Problem to work on:
Could you filter the records below down to the lines that include the word "computer"?

___ Recorded information

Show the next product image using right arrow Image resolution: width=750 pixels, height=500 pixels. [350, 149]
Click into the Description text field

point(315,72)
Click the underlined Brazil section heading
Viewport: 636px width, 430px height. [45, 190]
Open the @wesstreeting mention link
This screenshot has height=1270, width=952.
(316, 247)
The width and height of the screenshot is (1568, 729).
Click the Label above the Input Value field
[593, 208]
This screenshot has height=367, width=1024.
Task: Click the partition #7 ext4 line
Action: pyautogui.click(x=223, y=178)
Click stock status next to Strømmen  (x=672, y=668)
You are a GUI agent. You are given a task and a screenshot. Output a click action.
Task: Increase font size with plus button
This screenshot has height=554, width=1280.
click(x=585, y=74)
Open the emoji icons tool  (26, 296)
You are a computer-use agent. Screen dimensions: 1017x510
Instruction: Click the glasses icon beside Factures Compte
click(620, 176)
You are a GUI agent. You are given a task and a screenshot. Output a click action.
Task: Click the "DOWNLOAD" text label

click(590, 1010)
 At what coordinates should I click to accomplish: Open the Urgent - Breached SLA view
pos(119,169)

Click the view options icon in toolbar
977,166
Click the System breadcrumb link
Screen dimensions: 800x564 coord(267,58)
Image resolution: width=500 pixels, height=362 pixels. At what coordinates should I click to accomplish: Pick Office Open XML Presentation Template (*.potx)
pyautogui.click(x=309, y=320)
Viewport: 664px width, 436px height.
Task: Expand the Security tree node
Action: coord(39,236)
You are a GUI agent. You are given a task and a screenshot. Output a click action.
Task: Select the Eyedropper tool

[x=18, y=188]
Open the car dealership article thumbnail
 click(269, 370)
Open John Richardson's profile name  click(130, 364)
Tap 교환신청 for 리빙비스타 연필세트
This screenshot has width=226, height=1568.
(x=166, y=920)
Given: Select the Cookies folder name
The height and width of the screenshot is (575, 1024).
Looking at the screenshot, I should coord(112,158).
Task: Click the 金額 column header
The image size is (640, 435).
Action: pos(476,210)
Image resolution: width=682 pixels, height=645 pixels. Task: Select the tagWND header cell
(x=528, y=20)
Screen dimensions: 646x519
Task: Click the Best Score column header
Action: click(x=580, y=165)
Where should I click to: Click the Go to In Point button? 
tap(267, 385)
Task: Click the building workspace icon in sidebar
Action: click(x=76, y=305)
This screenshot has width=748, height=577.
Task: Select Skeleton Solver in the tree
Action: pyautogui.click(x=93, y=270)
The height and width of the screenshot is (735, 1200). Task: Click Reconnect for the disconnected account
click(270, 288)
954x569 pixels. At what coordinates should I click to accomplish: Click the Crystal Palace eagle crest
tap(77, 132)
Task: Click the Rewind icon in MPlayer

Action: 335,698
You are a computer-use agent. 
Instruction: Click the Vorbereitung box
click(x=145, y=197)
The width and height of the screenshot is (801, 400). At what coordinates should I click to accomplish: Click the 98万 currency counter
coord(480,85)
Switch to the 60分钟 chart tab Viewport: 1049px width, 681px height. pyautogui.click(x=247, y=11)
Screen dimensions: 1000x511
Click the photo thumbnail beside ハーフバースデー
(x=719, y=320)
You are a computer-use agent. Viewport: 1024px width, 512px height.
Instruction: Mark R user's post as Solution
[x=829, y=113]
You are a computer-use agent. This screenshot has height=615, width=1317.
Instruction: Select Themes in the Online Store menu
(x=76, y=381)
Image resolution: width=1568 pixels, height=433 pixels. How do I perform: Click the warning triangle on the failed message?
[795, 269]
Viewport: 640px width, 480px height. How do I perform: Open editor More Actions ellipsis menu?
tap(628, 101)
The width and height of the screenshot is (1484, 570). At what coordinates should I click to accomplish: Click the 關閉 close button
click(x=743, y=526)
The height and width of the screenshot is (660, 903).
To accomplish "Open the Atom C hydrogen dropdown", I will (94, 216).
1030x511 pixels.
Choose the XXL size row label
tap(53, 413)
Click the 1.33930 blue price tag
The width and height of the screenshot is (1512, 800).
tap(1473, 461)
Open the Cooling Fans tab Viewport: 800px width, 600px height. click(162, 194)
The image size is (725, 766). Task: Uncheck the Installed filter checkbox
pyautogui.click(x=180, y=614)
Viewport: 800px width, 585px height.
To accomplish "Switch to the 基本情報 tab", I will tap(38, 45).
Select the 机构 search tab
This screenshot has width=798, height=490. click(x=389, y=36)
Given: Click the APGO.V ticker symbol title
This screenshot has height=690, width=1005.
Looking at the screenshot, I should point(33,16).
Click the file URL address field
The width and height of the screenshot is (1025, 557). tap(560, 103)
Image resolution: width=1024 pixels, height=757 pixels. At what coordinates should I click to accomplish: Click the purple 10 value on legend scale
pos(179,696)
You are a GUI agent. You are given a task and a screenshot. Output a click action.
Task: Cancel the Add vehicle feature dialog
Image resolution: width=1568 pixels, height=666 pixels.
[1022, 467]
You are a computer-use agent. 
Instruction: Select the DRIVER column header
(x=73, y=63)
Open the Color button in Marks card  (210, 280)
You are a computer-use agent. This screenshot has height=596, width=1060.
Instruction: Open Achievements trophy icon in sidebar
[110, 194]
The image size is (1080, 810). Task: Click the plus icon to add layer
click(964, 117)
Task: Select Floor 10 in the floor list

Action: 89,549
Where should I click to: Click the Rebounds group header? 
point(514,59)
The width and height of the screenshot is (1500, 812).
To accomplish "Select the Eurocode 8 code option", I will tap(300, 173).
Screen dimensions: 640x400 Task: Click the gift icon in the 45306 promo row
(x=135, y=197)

______

Exercise response:
You are a computer-use agent. Screen dimensions: 1017x510
You are a computer-use agent. 
You are a computer-use agent. Viewport: 1024px width, 512px height.
You are a computer-use agent. This screenshot has height=615, width=1317.
You are a computer-use agent. 
You are a computer-use agent. This screenshot has height=596, width=1060.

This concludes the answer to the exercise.